(Beginning of EXERCISE INPUTS)

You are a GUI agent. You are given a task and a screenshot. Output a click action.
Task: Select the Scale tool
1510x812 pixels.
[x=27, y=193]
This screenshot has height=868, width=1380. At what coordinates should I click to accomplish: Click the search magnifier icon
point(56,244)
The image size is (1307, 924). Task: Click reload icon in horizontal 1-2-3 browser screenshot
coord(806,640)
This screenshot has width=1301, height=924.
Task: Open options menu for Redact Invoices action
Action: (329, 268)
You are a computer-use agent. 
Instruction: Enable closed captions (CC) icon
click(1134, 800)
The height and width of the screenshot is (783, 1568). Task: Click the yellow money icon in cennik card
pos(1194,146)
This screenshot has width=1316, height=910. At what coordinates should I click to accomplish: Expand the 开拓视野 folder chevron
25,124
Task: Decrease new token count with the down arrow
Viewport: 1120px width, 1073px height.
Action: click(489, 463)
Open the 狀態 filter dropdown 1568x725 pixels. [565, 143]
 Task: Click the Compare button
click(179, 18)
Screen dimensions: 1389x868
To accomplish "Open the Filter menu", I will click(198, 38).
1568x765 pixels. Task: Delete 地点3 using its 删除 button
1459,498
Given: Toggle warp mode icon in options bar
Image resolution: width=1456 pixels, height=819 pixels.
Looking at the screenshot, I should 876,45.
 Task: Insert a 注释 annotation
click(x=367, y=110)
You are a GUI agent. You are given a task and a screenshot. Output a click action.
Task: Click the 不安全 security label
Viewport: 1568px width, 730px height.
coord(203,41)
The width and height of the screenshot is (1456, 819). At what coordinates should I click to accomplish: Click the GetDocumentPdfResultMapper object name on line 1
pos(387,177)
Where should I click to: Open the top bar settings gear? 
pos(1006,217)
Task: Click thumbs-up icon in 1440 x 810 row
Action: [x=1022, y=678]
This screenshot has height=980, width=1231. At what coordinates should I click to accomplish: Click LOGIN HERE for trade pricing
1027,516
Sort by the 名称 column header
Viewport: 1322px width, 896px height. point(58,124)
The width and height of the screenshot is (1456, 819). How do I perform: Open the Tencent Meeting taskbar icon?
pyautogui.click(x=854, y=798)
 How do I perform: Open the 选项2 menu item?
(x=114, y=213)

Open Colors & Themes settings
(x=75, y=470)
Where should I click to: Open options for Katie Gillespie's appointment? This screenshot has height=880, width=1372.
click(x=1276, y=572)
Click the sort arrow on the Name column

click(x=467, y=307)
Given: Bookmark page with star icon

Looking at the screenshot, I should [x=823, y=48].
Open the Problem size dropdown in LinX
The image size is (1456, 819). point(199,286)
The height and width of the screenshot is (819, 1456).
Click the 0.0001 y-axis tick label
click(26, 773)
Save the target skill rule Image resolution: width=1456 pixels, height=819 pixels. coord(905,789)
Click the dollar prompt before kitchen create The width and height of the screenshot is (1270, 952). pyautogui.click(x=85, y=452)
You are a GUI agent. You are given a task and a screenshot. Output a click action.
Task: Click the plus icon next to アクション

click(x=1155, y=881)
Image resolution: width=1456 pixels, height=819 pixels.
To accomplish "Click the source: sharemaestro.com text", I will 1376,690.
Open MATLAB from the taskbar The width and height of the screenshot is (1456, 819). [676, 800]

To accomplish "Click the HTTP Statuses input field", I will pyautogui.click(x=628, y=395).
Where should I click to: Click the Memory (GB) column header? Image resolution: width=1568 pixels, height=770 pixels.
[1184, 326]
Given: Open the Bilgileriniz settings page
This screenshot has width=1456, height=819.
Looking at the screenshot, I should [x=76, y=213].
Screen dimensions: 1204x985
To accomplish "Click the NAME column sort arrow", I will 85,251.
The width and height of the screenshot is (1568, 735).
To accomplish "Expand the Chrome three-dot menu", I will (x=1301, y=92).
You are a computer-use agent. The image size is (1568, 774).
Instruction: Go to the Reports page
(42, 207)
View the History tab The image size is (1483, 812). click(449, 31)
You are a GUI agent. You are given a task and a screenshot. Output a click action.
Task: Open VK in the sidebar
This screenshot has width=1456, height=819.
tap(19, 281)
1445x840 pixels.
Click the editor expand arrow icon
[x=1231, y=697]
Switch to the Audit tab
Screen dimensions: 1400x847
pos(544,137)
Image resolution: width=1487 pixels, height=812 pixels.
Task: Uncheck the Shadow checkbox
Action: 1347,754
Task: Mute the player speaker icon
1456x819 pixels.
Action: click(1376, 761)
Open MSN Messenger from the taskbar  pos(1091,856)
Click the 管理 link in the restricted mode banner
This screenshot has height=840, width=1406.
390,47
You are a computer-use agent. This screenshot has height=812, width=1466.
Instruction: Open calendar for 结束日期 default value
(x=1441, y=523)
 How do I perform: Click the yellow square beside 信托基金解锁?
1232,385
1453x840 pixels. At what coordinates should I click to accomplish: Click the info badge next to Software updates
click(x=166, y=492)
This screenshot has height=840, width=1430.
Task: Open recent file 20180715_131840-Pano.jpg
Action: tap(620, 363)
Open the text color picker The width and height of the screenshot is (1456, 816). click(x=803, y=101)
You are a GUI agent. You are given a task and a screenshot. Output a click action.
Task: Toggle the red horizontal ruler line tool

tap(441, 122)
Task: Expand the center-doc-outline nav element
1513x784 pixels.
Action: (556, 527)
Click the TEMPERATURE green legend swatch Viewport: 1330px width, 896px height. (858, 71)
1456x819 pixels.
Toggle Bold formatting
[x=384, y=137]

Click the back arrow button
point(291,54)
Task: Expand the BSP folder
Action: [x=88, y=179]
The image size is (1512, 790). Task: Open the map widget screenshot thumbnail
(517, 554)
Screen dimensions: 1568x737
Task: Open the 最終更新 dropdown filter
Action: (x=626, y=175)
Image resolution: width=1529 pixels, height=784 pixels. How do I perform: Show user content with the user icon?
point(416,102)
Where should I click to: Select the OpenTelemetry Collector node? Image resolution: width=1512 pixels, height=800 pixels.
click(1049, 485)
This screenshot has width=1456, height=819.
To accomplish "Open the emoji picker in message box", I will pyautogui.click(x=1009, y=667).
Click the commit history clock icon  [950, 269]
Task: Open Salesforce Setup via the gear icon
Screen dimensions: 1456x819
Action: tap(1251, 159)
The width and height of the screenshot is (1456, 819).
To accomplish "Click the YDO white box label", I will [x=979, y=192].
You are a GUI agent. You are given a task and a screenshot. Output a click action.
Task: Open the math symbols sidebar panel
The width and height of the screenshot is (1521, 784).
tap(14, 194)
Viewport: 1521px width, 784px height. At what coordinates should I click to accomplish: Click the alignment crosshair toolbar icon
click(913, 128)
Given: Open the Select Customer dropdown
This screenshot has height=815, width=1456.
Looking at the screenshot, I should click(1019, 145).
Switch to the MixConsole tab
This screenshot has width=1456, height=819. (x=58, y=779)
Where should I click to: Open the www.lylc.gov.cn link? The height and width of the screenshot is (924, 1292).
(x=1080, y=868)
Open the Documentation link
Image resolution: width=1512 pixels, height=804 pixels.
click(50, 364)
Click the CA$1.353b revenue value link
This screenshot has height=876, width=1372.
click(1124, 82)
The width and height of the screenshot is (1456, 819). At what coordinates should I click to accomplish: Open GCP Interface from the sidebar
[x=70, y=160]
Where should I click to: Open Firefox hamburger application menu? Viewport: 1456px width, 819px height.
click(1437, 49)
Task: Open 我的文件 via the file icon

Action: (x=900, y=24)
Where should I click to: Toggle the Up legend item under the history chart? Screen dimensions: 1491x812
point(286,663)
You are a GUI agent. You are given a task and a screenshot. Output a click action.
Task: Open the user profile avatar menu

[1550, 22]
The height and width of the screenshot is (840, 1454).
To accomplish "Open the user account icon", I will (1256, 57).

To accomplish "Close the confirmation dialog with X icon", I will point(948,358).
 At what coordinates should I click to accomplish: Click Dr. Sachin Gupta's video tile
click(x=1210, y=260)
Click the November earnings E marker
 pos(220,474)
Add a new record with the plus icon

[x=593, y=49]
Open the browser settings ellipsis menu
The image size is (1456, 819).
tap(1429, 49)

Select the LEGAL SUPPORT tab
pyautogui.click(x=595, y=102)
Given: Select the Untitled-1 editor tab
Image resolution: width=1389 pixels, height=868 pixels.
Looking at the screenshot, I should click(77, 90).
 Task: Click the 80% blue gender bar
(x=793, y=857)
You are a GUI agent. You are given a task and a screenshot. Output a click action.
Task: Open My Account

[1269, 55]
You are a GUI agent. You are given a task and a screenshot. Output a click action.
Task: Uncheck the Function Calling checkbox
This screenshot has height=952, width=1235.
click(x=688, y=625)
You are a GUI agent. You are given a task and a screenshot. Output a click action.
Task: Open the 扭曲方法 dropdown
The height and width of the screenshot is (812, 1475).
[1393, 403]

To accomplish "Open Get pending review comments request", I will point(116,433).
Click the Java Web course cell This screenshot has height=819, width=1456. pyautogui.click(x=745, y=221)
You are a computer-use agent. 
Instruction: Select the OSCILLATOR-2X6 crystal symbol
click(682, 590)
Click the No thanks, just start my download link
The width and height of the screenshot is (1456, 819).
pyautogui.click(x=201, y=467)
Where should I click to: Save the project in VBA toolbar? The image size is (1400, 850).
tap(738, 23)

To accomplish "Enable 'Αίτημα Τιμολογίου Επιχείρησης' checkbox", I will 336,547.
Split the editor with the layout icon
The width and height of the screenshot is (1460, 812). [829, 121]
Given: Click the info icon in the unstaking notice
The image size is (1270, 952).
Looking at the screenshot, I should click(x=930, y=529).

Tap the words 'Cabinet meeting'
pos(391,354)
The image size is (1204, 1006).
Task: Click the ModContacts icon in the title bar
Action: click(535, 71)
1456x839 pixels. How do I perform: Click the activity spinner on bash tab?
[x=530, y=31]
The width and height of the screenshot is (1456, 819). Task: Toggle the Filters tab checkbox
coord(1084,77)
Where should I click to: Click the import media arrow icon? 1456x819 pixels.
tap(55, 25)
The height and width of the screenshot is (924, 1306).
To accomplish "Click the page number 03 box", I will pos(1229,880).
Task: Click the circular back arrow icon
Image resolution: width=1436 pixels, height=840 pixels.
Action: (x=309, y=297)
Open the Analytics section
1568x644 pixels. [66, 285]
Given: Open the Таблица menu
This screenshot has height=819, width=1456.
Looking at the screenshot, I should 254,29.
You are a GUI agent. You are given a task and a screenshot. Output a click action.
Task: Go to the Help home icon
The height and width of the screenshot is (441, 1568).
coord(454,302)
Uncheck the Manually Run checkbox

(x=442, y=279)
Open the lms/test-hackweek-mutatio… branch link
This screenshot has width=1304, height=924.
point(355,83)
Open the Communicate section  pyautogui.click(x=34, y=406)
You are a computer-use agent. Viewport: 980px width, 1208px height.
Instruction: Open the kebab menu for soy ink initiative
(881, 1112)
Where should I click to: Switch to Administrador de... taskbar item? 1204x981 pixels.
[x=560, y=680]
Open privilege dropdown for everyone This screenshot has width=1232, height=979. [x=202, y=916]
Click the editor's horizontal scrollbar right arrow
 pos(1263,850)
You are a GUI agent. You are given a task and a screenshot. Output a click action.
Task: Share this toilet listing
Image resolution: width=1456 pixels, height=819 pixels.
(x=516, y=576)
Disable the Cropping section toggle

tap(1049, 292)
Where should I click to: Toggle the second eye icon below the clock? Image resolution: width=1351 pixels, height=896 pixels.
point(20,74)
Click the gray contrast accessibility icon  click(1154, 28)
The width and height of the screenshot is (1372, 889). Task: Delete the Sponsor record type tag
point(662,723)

(End of EXERCISE INPUTS)

**TASK DIRECTIONS**
Find how many lines in the entries above have the string "mode" and report only that number.

**RESULT OF THE TASK**
2